Pour conclure, il me semble que dans ces situations extraordinaires il faut laisser toute leur place à la bonne foi, au bon sens juridique, à la bienveillance une fois admis que, par-delà son objet – qui est son contenu –, le contrat public, à la différence du contrat de droit privé, a aussi un but, la satisfaction de l’intérêt général. C’est là un aspect majeur, celui de la nature téléologique du contrat administratif ou public, ce qui ne se rencontre pas dans les contrats conclus entre des personnes privées.

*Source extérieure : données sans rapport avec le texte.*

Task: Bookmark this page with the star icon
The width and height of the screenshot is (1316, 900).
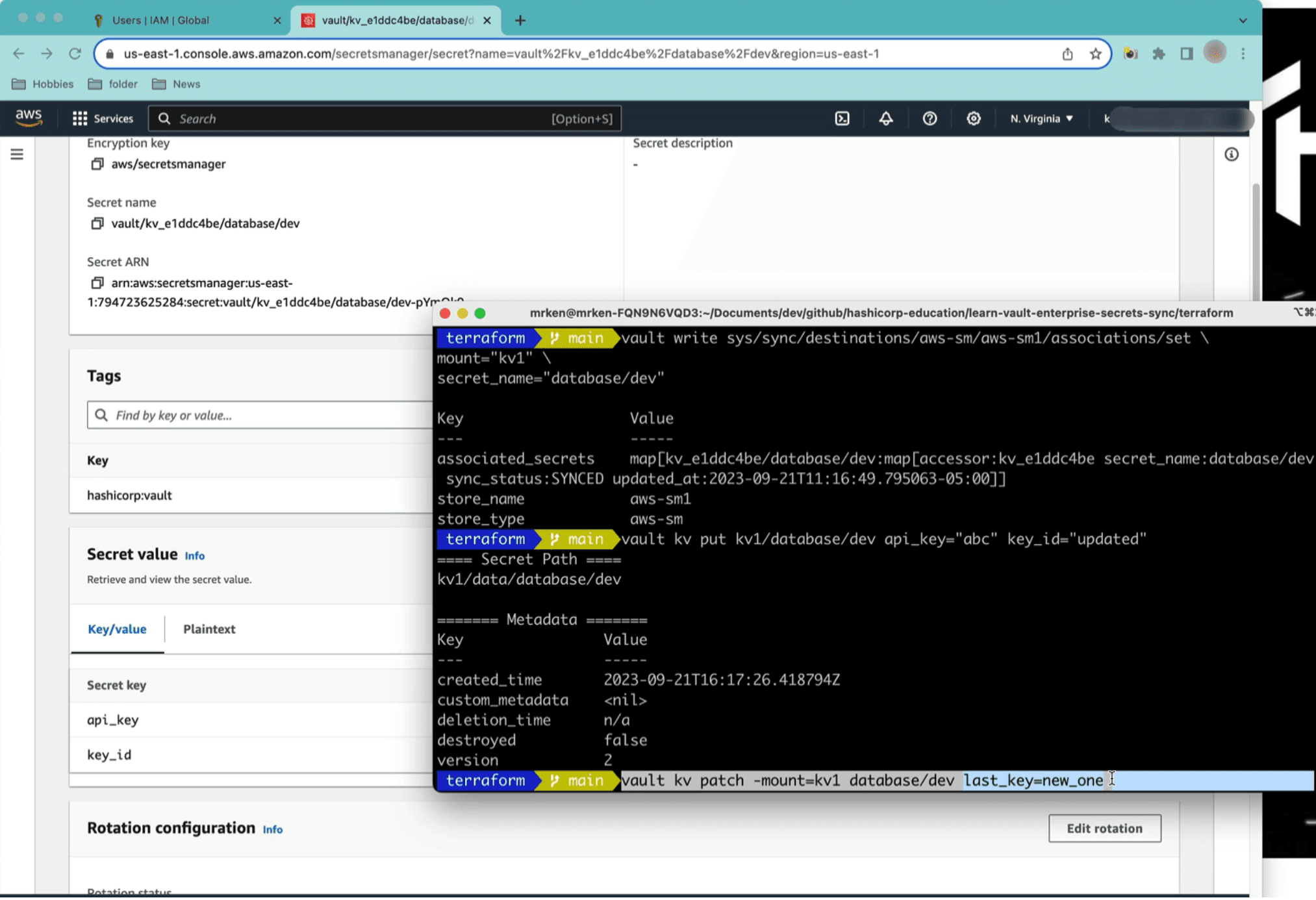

C’est toujours la satisfaction de l’intérêt général qui doit guider les solutions, que la navigation du contrat public se fasse par temps calme ou au milieu des pires tempêtes. Et, pour le reste, souvenons-nous, pour paraphraser Shakespeare dans Hamlet : « qu’il y a plus de choses dans la crise que n’en rêvent les règles juridiques » [1].
[1] La citation exacte est : « Il y a plus de choses sur la terre et dans le ciel, Horatio, qu'il n'en est rêvé dans votre philosophie » (dans The tragical history of Hamlet, Prince of Denmark, I, 5).